──────── The records
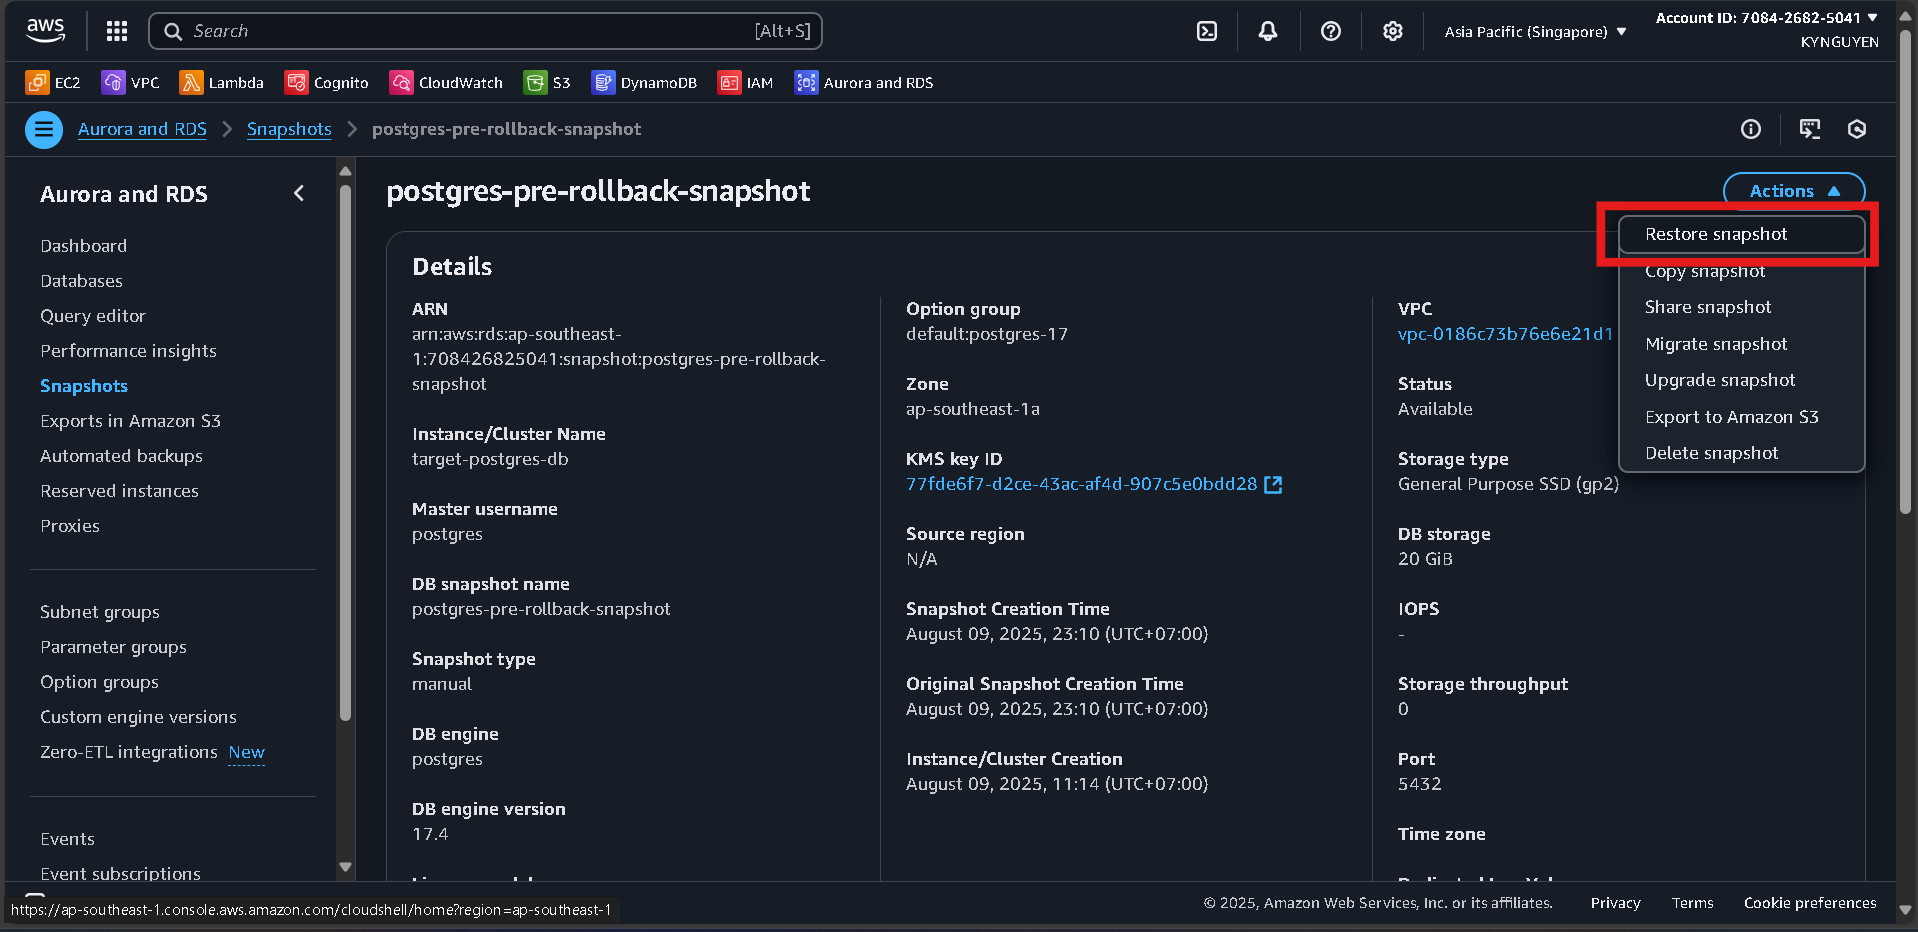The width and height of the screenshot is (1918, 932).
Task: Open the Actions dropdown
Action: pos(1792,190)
────────────────
──────── The records
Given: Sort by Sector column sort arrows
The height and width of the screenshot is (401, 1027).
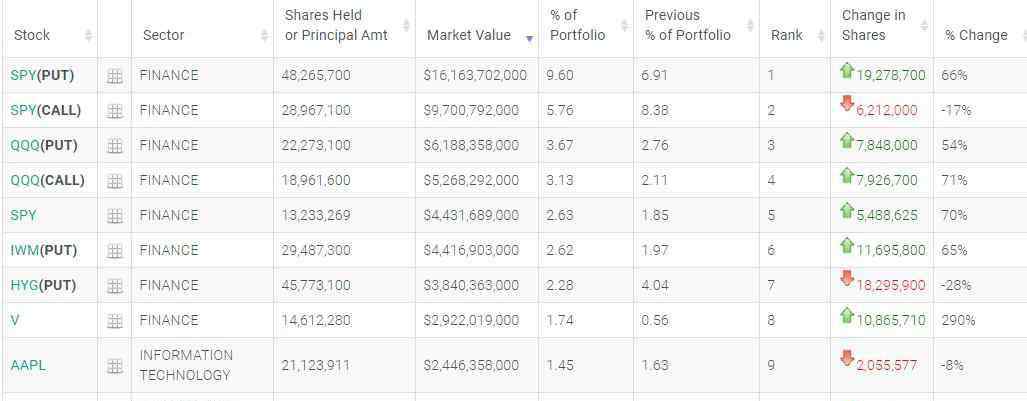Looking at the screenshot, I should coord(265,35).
────────────────
──────── The records
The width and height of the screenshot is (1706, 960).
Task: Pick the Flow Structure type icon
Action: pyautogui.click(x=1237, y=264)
────────────────
What is expected. Count the lines in the items above that contain the word "Task", with case counting, and reply with only that number.

Answer below. 2